How do you solve Number of Different Integers in a String on LeetCode?

Number of Different Integers in a String (LeetCode #1805) can be solved using Brute Force or Optimal Solution. The optimal approach is Optimal Solution with O(n) time complexity and O(n) space complexity. Key insight: Leading zeros are ignored when converting strings to integers.

What is the time complexity of Number of Different Integers in a String?

The optimal solution for Number of Different Integers in a String runs in O(n) time and uses O(n) space.
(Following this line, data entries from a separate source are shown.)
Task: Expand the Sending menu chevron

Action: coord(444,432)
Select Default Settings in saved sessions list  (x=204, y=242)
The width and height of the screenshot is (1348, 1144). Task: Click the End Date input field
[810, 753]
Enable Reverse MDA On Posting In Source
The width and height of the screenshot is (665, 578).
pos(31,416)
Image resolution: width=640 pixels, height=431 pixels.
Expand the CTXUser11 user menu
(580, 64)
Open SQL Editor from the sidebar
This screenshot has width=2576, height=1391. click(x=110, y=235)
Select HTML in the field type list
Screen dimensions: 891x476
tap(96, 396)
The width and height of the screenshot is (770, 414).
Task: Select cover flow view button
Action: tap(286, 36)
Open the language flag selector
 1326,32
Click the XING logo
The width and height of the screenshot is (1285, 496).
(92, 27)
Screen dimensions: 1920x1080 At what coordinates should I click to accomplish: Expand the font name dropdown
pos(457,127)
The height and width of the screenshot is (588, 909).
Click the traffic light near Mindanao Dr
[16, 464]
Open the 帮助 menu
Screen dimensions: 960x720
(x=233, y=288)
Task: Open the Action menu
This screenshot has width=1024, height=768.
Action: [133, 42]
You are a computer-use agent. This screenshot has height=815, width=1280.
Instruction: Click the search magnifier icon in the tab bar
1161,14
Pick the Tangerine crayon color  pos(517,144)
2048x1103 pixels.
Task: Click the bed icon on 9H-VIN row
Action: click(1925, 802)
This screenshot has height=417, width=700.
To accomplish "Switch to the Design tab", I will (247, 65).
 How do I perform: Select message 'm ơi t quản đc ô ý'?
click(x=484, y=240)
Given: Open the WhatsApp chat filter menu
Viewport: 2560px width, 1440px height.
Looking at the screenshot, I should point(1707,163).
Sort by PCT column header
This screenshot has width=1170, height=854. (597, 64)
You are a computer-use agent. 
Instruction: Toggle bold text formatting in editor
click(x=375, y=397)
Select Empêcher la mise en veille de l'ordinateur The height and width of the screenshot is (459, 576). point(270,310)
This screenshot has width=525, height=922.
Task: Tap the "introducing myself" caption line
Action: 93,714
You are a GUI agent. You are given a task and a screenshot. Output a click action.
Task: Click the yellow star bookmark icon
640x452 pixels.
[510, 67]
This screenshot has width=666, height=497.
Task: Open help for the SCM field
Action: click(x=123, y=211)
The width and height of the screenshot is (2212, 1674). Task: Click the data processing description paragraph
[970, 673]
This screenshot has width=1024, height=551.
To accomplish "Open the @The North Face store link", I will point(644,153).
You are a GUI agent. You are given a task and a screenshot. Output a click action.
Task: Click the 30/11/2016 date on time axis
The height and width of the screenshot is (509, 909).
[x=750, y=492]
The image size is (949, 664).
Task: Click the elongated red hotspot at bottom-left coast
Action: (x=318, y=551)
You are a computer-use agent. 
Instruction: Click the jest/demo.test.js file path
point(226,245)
The time complexity is O(n) because we traverse the string once and use a set to store unique integers, which allows for efficient lookups.

What is the brute force solution for Number of Different Integers in a String?

The brute force approach for Number of Different Integers in a String is Brute Force, with O(n²) time complexity and O(1) space complexity. The brute force approach involves replacing non-digit characters with spaces and then splitting the string to extract integers. We will then check for uniqueness by comparing each integer with others, which can be inefficient. The optimal Optimal Solution approach improves this to O(n).

What algorithm or data structure is used to solve Number of Different Integers in a String?

Number of Different Integers in a String uses the following concepts: Hash Table, String. The recommended patterns to study are: Hash Map, Array.

What are the interview tips for Number of Different Integers in a String?

Always clarify the problem requirements, especially around uniqueness. Think about edge cases, such as strings with only letters or only digits. Practice explaining your thought process while coding.

What are common mistakes when solving Number of Different Integers in a String?

Not trimming the string after replacement, leading to empty strings. Forgetting to handle leading zeros properly.

#1805

Number of Different Integers in a String

Easy

Hash TableStringHash MapArray

LeetCode ↗

Approaches

Brute ForceOptimal

Complexity Comparison

	Brute Force	Optimal Solution★
Time	O(n²)	O(n)
Space	O(1)	O(n)

💡

Intuition

Time O(n)Space O(n)

The optimal approach uses a set to store unique integers directly while processing the string. This avoids the need for nested comparisons and efficiently handles leading zeros.

⚙️

Algorithm

4 steps

1Step 1: Replace all non-digit characters with spaces.
2Step 2: Split the string into parts based on spaces.
3Step 3: Convert each part to an integer (this removes leading zeros) and add it to a set to ensure uniqueness.
4Step 4: Return the size of the set as the result.

solution.py5 lines

1# Full working Python code
2word = 'a123bc34d8ef34'
3modified = ''.join(c if c.isdigit() else ' ' for c in word)
4unique_integers = set(int(i) for i in modified.split() if i)
5result = len(unique_integers)

ℹ

Complexity note: The time complexity is O(n) because we traverse the string once and use a set to store unique integers, which allows for efficient lookups.

1Leading zeros are ignored when converting strings to integers.
2Using a set automatically handles uniqueness.

Solutions and explanations are original Tejav content. Problem titles © LeetCode — use the LeetCode button above for the full problem statement.